NIDDHI SUBBARAMAN: You know, Ira, it’s actually hidden in plain sight, they say. Since these birds were around just a few hundred years ago in dry places, where the rain doesn’t get to it, where the sheep hide, there are these bits of rock that are really dried up bird poop remains. They are called coprolites.
What the researchers were able to do, they did a DNA analysis of the particles in there, and they were able to see what four different species of these extinct moas ate. So they were able to see, for example, that this one species ate pond snails and pond plants because they found a trace of a parasite there, others ate mosses and ferns, others ate mushrooms and fungi, and ultimately, helped them spread across the island.
IRA FLATOW: Interesting. Is this research going to help us understand any better how these remarkable birds went extinct at all, besides just getting eaten?
NIDDHI SUBBARAMAN: Not at present. But it does say why the forests of New Zealand are having trouble regenerating, because they relied on the fungi, and in turn the moas, to help them spread. And with the moas gone, the forests are having a hard time coming back.
IRA FLATOW: I get it. All right, let’s move on to your next story, which is about a skate that walks. And we’re not talking about Olympic skating here, are we?
NIDDHI SUBBARAMAN: Not this time. So skates are these really flat fish. They look like pancakes with a long tail. And they have this wonderful gliding motion with which they move through the ocean, sort of flapping their large fins.

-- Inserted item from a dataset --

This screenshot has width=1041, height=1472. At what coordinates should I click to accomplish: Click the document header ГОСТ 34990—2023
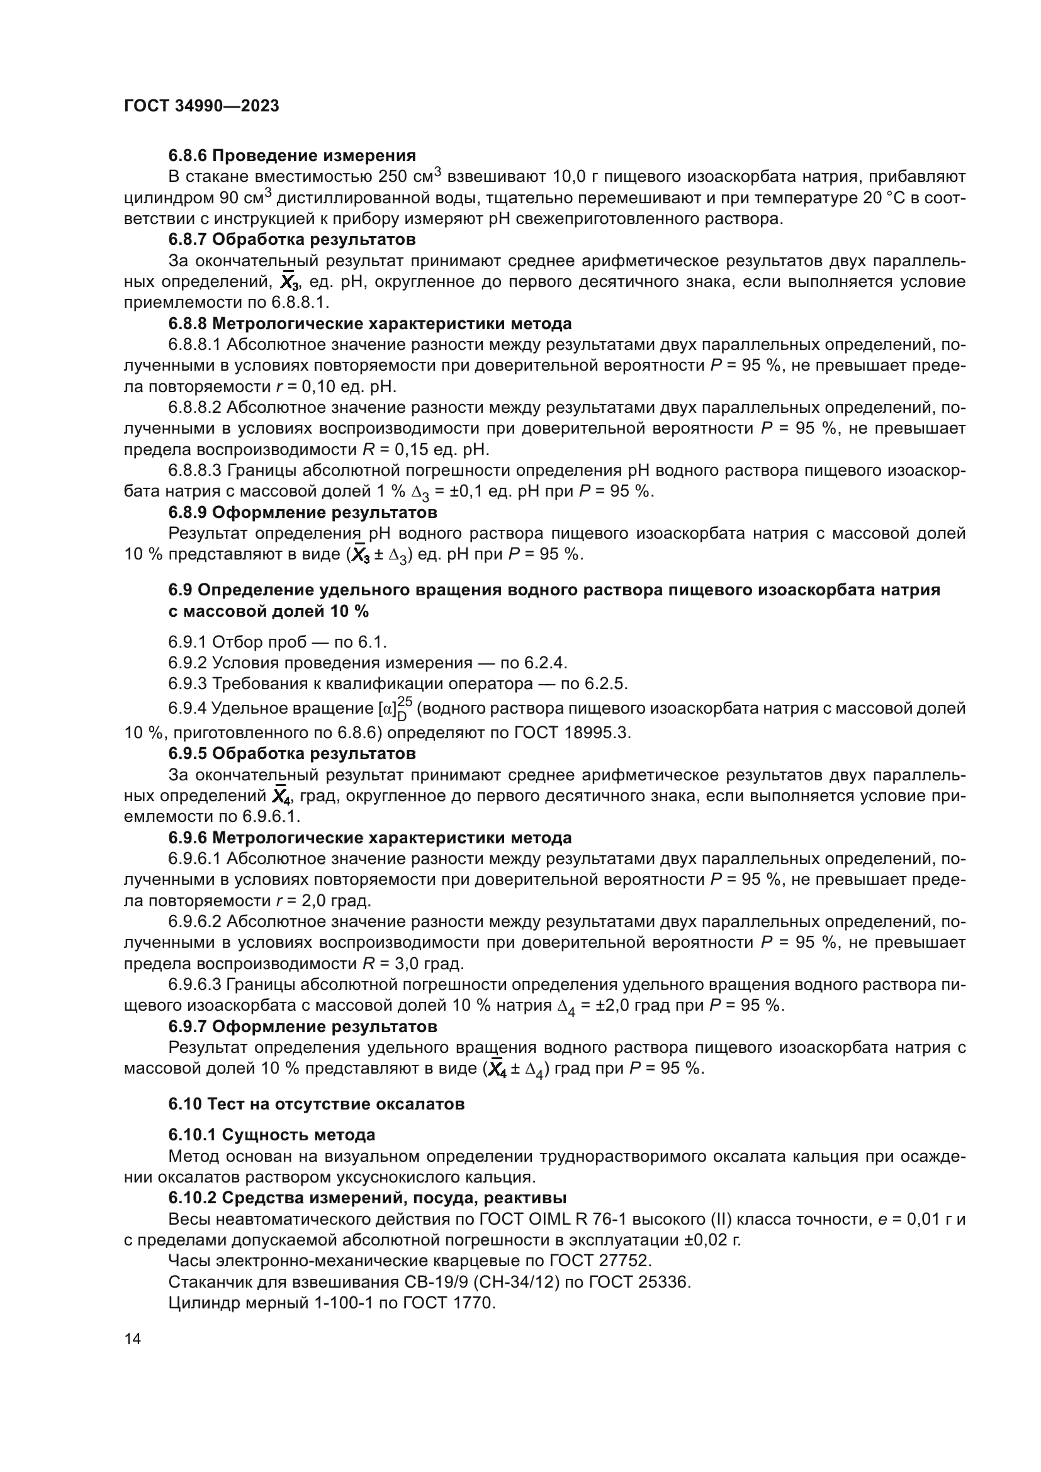pos(201,106)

Now, they found that they have a unique kind of walking motion. They have these large fins that they swim with, but they have tiny fins under them that they walk on the surface of the ocean with. And the same walking motion that they have– one fin, and then the other fin, and then the other fin– is remarkably similar to the way humans walk.

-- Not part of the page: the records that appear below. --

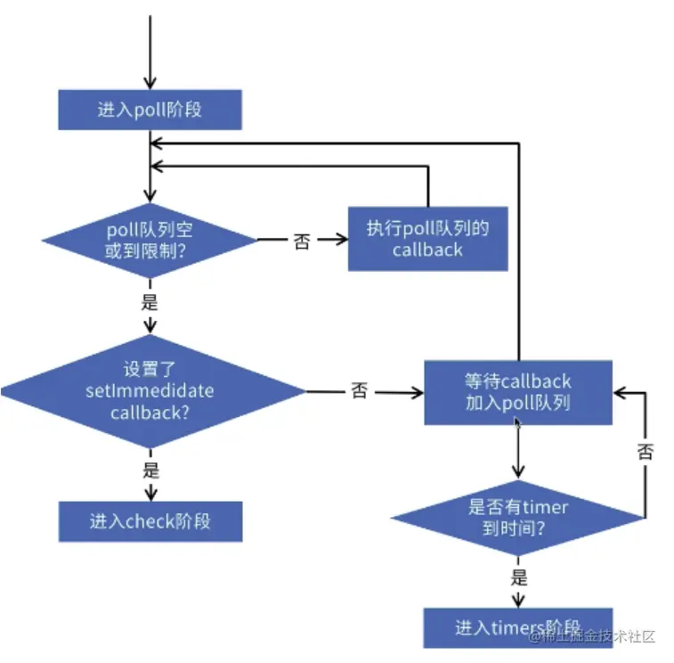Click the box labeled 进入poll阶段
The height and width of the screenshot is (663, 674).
(x=150, y=110)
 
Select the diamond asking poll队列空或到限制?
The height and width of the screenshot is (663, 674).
(x=150, y=240)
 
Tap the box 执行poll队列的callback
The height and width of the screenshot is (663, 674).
(x=427, y=239)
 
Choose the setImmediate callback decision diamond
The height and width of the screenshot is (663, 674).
(x=152, y=391)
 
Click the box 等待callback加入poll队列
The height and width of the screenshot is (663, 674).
(x=518, y=392)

IRA FLATOW: So do they have the same mechanism for doing it, do you know– the muscles, the nerves– like we have?
NIDDHI SUBBARAMAN: Yeah. So the nerve cells that are in the skates are also in people. But this existed, they think, 420 million years ago– so up to 60 million years before the first life form walked out of the ocean to colonize land.
IRA FLATOW: Let’s move on, lastly, to some kerfuffle over a new DNA emoji. Of all the things we are talking about, tell us about that.

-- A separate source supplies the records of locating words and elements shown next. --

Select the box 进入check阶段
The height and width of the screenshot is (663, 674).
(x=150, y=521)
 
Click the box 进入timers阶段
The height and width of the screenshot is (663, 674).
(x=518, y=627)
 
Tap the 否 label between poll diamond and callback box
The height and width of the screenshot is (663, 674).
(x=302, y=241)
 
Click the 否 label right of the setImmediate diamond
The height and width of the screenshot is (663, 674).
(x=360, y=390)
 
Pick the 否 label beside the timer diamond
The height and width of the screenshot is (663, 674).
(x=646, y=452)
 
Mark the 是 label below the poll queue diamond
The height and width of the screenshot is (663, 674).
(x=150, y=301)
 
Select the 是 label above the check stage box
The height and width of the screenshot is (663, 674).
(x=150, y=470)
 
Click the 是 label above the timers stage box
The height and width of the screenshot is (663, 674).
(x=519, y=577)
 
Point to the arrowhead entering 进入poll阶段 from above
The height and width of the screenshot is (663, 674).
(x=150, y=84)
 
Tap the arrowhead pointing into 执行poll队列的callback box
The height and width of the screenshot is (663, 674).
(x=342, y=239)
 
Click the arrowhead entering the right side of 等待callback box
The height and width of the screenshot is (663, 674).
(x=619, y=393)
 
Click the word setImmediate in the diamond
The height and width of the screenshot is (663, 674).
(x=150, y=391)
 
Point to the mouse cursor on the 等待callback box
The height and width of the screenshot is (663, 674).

NIDDHI SUBBARAMAN: Ah yes. So the newest crop of emoji for this year includes some good science ones– there’s a petri dish, a test tube, and the DNA double helix. Now, researchers– well, scientists– saw on Twitter that the DNA was twisted the wrong way.
And this is an easy design flaw to make. But ultimately the right twist of the DNA is really what makes it unique and able to function as the basic element of life. So the DNA helix is a ladder that’s twisted, right?
IRA FLATOW: Right, right.
NIDDHI SUBBARAMAN: So if you were holding a jar with your right hand and you twisted it in a closing motion, that’s the wrong twist. If you open the jar lid in a twisting motion towards you, that’s the right twist. And while it’s a very simple design element, it makes the difference between being the right key for life and the wrong one.
IRA FLATOW: Well, you’ve put a new twist on that story. You know, for years, we’ve had the news media TV shows where they start with the globe turning. They have always been turning it backwards. Earth has been revolving in the wrong direction. Now we have DNA to match that.
Thank you very much for enlightening us, and welcome to Science Friday– nice to have you.
NIDDHI SUBBARAMAN: Thanks very much.
IRA FLATOW: It was great. Niddhi Subbaraman is a science writer for BuzzFeed in Washington.